**Task item:**
Please repeat, precisely as written, only the lines from the one containing "Toggle fullscreen view on the map" through the last line of the records below, pictures omitted.

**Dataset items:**
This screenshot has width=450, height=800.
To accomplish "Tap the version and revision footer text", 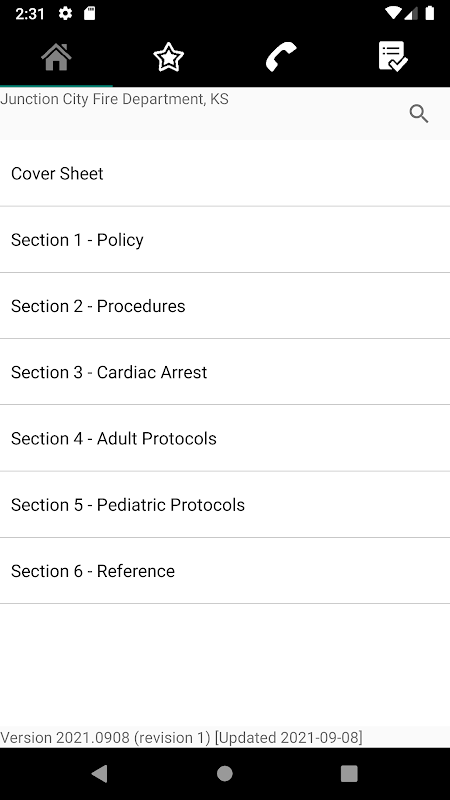I will [x=181, y=738].
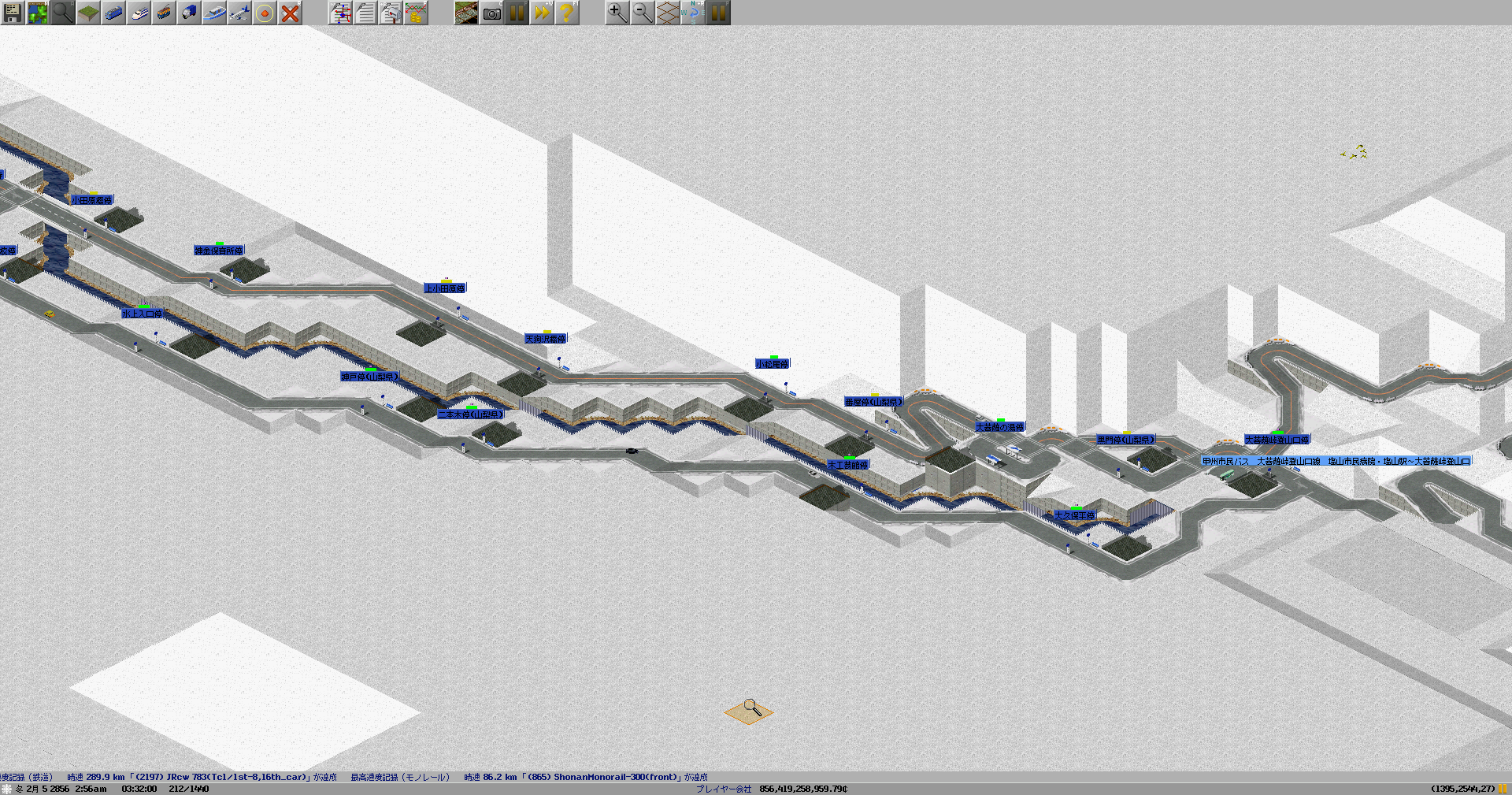This screenshot has height=795, width=1512.
Task: Open the minimap window
Action: 38,13
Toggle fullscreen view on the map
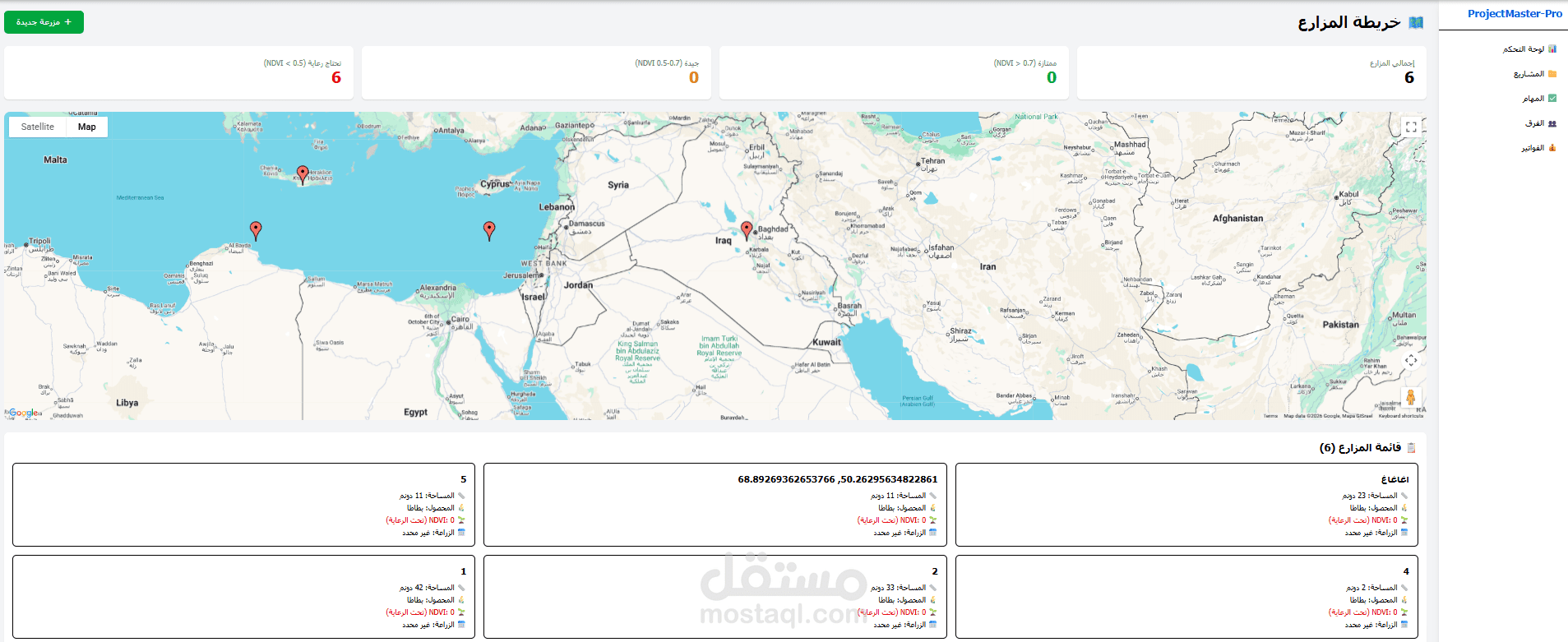Image resolution: width=1568 pixels, height=642 pixels. 1411,127
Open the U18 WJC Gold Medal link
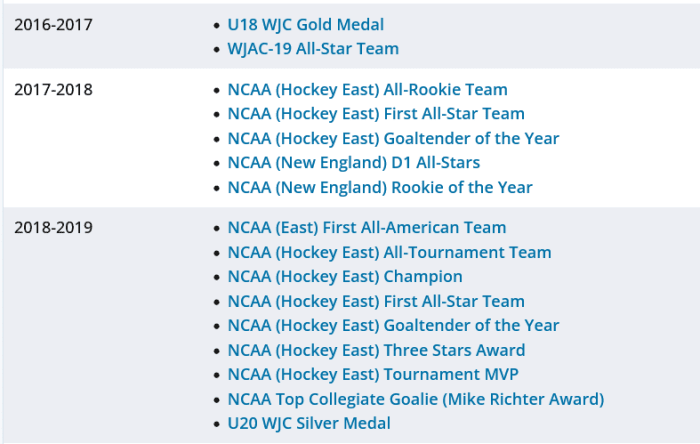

**Your response:**
Toggle fullscreen view on the map
Image resolution: width=1568 pixels, height=642 pixels. 1411,127
Open the U18 WJC Gold Medal link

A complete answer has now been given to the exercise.